-- WRITTEN REQUEST --
Extend the passage about the Muslim Brotherhood after Morsi's ouster, picking up right after its final sentence.

===== SELECTED PASSAGE

Wickham's book ends well before the military deposed Morsi, but her analysis of how younger members of the Brotherhood courted political compromise and accommodation, only to be stamped out by the domineering old guard, can be extended to the recent upheaval. By her account, the steps Morsi took that led to his downfall reflect some of the organisation's historically familiar habits. "When the Brotherhood's vital interests are at stake and the opportunity exists to realise them," she writes, "the group's impulse toward self-assertion may trump its impulse toward self-restraint."

Although Wickham's account ends in the summer of 2012 after Morsi's election - the constitutional crisis at year's end would have made a revealing postscript - she proves prescient: "In order to push the transition in the direction it favours," she writes, "the Brotherhood may throw caution to the wind at critical junctures and deal with the fallout later." But the fallout came quickly: ousted from power altogether, and thrown back in jail by the military.

Within hours of the coup in Cairo, Bashar Al Assad was gloating in Damascus. "What is happening in Egypt is the fall of what is known as political Islam," Syria's president told a state-run newspaper. Assad's statement echoes regime rhetoric from the uprising's beginning, linked to Baath party bombast before the era of his father, Hafez. "We've been fighting the Muslim Brotherhood since the 1950s and we are still fighting with them," Assad had proclaimed in an earlier interview barely six months after the initial crackdown on peaceful protests in Deraa in 2011 that led to the devastating civil war. Calls by the Syrian government for Morsi to step down and honour the people's demands were more than cynical politicking from an autocratic regime fighting for its own survival. The fall of Egypt's Brotherhood president plays into Assad's language of self-preservation.

==========
===== SOURCE EXCERPT

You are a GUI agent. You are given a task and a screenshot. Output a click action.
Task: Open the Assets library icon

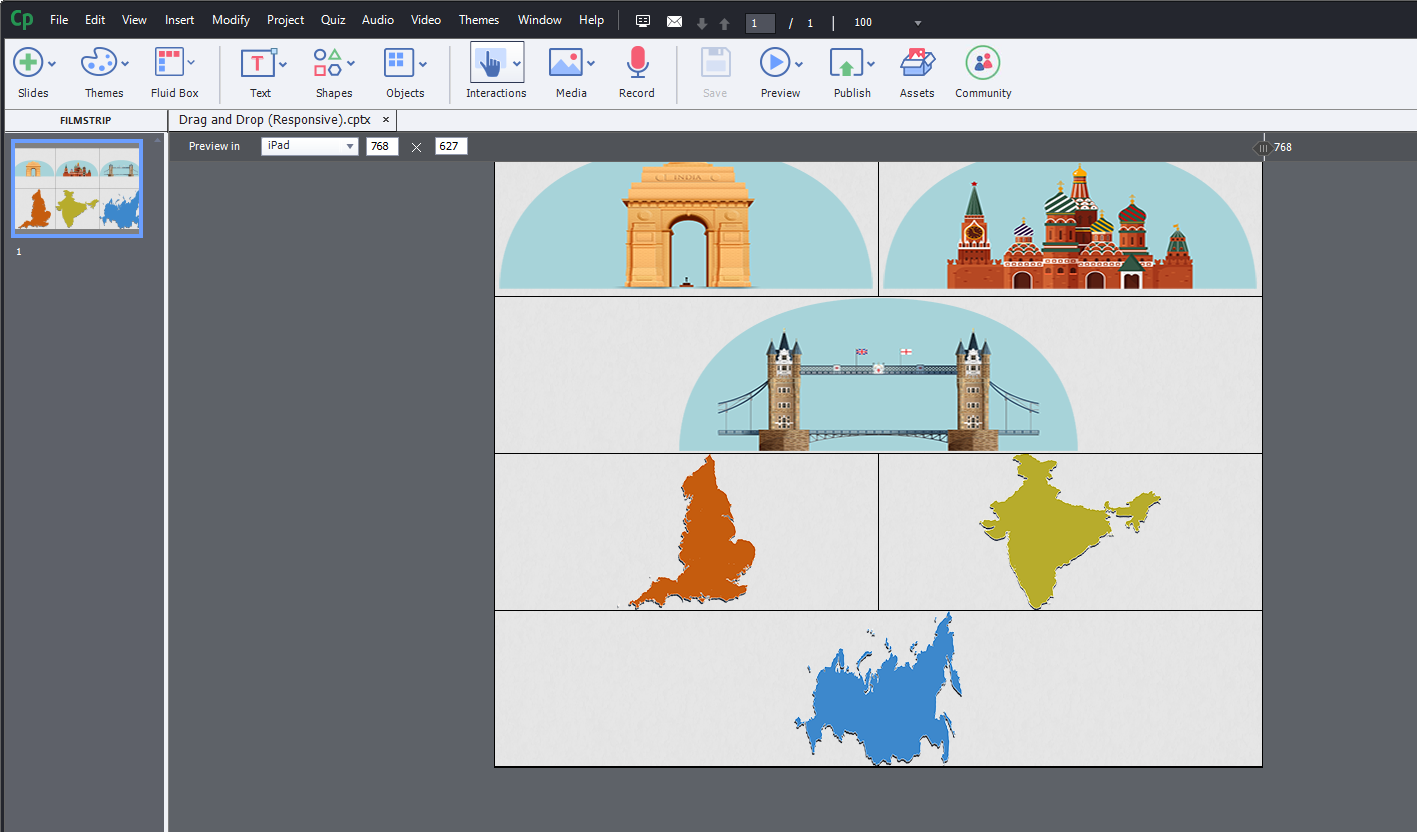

==========

-- RESPONSE TO THIS TASK --
As Raphaël Lefèvre writes in his timely and essential history, Ashes of Hama: The Muslim Brotherhood in Syria, the frame of violent Islamism versus secular pan-Arabism – promoted as the exclusive domain of the Baath Party – has long offered successive Syrian regimes, even before the Assads, a narrative of legitimacy. Baathist ideology is rooted in claims to Arab modernity and secularism, defined by its opposition to political Islam in the form of the Brotherhood, which it demonised, fought bitterly, and then effectively exiled. “The rebels’ uncompromising demand for the overthrow of the regime,” Lefèvre argues, is tied to the long, bloody history of conflict between the Baath Party and the Muslim Brotherhood in Syria. Chants that “the people want the fall of the regime!” in the spring of 2011 competed in Syrian cities with another slogan: “We will not let the massacres of 1982 be repeated!” Or, as one rebel shouted: “Hafez died and Hama didn’t! Bashar will die and Hama won’t!” The massacre in Hama in 1982 ended the nearly six-year Brotherhood-led insurgency against Hafez Al Assad; the historic Orontes River city was levelled, over the bodies of as many as 40,000 fighters and civilians. As another rebel in Damascus in the current civil war insists: “The revolution started a long time ago, when my brother was arrested. He was part of the Muslim Brotherhood’s revolution in 1980.”

Seeing revolt against the regime or repression of the rebels as the final stage in a long, existential struggle is key to understanding the stalemate in Syria today and the Brotherhood’s role in it. For decades since Hama, the Baathist regime “enjoyed a free hand to caricature its most influential competitor”, Lefèvre writes. The fractured Brotherhood was deprived of credible, let-alone moderate leaders, and for many Syrians it became the bogeyman. This might sound like the Mubarak regime’s portrayal of its Islamist opponents, but as Lefèvre highlights, the Syrian Brotherhood is not simply a branch of the Egyptian movement. His book’s great strength is the way in which it sets the Syrian story of the Brotherhood in the context of the place, firmly rooted in the country’s tumultuous, often violent post-colonial history.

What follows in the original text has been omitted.